What hinders this film is the story. Earlier I griped about how simply showing cling wrap being used in this film does not count as backstory as to what makes this family so evil, but that is all this film seems to do. We see teeth get knocked out of the Sheriff’s mouth, because he doesn’t have teeth in the 2003 movie. We see how one of the family members gets his legs removed, because we know from the other film he has no legs. That’s all well and good for continuity, but the writers and filmmakers failed to actually show us how and why the Hewitts turned to slaughtering people in manners most ghastly. Maybe the suit who was in charge of coming up with the emotional reasons the Hewitts went crazy was out of the room when the committee at Platinum Dunes (the company that produced both of the new Massacre films) was brainstorming this part of the script.
All that being said if you like gore, then this DVD doesn’t hold back at all. Restraint is out the window when Leatherface gets a chainsaw in his hands. I’ve seen more horror movies than I care to count, and this one defenitly ranks up there as one of the gorier ones (at least of the mainstream variety). People are sawed in half, faces are removed in graphic detail, and plenty of blood splatters against dingy walls. While I am not squeamish about seeing chunks of flesh flying off chainsaw blades, I couldn’t help but wonder while watching all the carnage if the filmmakers have decided that using massive amounts of gore (instead of using that in combination with a well crafted tone and mood) equals scary?
Scary to the filmakers seems to be a lot of the “BOO” type, jump out at ya variety. There is a lot of people leaping out of the shadows, or popping up near car windows, and while it may get an audience reaction the first or second time, it gets old when you use that as your only means of which to scare people. The best horror films use the “BOO” scares sparingly while cranking up the audiences anxiety like a slow burn. Tobe Hooper’s original Texas Chainsaw Massacre is, arguably, the best example of a film having a perfect mix of shock scares and well paced ratcheting up of tension. Sure we aren’t seeing chainsaws go through people, and no, there isn’t really big car crashes or biker gangs involved in the Hooper classic, but there are sequences in that film that have a huge squirm factor, without using an ounce of the red stuff. Texas Chainsaw Massacre: The Beginning has no time to grow a sense of dread, is too busy making sure the audience sees that Sheriff Hewitt likes to use cling wrap as a favored torture device.

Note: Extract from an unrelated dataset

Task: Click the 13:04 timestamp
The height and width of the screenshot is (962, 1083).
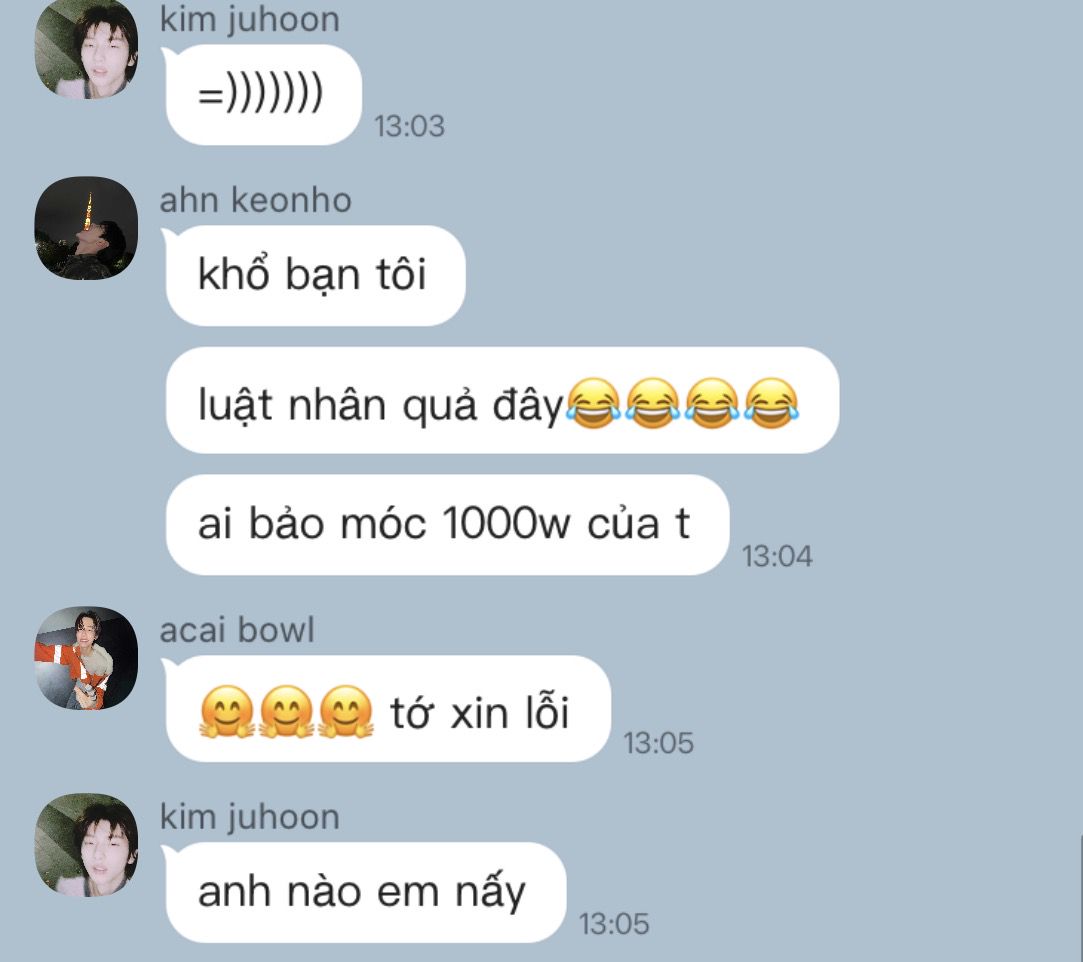Action: [x=777, y=557]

The extras on this disc are pretty slim. There is a nice little documentary about the making of the movie included in the extras, and that turns out to be much more entertaining than the movie itself. It is pretty informative on how the day to day production of a gore movie works. You get a few extra scenes, but since this is an unrated cut, the stuff the M.P.A.A. wouldn’t let pass into theaters with an R rating is back in the film. The commentary is very listenable, if only to hear to the director and the producers explain their vision to the audience. When they aren’t too busy congratulating each other on the epic scope of their film, they seem to be infatuated with the minutia of the films continuity (the teeth, legs, etc.), but assume the audience isn’t terribly bothered with why father Hewitt decides to act like a sheriff, or why Leatherface decides that he will use the chainsaw as his murder weapon of choice, besides the fact that its in the room. They seem like they really love the genre, but again, it’s not a good enough excuse for bad moviemaking.